Records from a collection
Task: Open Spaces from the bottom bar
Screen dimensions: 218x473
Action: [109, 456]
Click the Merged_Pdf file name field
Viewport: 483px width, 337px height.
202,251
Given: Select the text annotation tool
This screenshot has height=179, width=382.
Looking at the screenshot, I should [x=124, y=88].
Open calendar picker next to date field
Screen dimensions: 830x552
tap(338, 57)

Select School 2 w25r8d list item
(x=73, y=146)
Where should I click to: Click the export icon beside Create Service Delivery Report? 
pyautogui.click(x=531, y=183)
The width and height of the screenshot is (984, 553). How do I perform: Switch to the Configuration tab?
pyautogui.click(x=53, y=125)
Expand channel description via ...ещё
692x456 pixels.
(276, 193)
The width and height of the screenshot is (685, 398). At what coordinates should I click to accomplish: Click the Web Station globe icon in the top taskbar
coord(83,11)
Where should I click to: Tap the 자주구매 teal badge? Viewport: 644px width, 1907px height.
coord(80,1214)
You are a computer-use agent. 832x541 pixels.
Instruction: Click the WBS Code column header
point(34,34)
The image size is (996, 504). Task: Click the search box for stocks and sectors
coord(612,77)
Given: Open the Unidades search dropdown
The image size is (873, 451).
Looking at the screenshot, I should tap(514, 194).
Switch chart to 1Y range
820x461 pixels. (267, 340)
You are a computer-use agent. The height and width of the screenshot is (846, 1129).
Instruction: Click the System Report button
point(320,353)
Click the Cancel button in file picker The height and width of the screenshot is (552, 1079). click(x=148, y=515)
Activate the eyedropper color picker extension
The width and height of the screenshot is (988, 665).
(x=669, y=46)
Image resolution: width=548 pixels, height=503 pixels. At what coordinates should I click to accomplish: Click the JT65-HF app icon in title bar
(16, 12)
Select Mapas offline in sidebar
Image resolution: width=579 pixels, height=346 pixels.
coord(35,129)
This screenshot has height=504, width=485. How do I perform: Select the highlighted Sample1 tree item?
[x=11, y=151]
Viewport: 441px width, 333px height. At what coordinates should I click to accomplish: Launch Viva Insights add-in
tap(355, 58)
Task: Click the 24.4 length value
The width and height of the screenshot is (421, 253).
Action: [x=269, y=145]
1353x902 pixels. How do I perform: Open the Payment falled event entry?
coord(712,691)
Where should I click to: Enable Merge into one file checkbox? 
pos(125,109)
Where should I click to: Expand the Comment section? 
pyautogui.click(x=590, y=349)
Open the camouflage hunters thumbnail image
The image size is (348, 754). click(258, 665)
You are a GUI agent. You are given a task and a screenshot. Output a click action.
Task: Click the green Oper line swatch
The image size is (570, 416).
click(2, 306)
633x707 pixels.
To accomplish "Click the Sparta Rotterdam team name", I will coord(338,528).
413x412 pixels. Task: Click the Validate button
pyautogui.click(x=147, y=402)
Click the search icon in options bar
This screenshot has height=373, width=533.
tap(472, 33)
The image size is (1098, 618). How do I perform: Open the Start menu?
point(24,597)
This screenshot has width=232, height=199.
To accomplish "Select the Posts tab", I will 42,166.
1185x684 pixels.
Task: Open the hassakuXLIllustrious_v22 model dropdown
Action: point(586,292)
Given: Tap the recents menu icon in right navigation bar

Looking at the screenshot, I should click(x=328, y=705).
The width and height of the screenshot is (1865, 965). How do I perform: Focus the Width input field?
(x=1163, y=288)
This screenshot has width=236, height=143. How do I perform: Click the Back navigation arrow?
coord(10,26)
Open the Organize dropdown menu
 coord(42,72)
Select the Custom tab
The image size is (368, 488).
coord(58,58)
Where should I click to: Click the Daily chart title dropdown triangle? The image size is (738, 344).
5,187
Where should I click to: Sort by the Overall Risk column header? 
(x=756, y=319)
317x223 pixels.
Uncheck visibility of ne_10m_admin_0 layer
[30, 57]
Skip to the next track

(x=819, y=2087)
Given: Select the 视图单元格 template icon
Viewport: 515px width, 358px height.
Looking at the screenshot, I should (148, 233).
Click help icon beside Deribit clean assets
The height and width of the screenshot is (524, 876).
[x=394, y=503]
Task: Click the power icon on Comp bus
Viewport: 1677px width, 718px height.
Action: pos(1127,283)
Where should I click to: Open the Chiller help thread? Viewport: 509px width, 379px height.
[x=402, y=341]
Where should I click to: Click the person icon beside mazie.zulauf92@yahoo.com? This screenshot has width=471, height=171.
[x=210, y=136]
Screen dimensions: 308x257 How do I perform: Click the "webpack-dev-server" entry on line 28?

→ **Try it**
The response must contain each line above that holds the string "agent".

→ **Output below**
You are a computer-use agent. 832x541 pixels.
You are a computer-use agent. The height and width of the screenshot is (846, 1129).
You are a GUI agent. You are given a task and a screenshot. Output a click action.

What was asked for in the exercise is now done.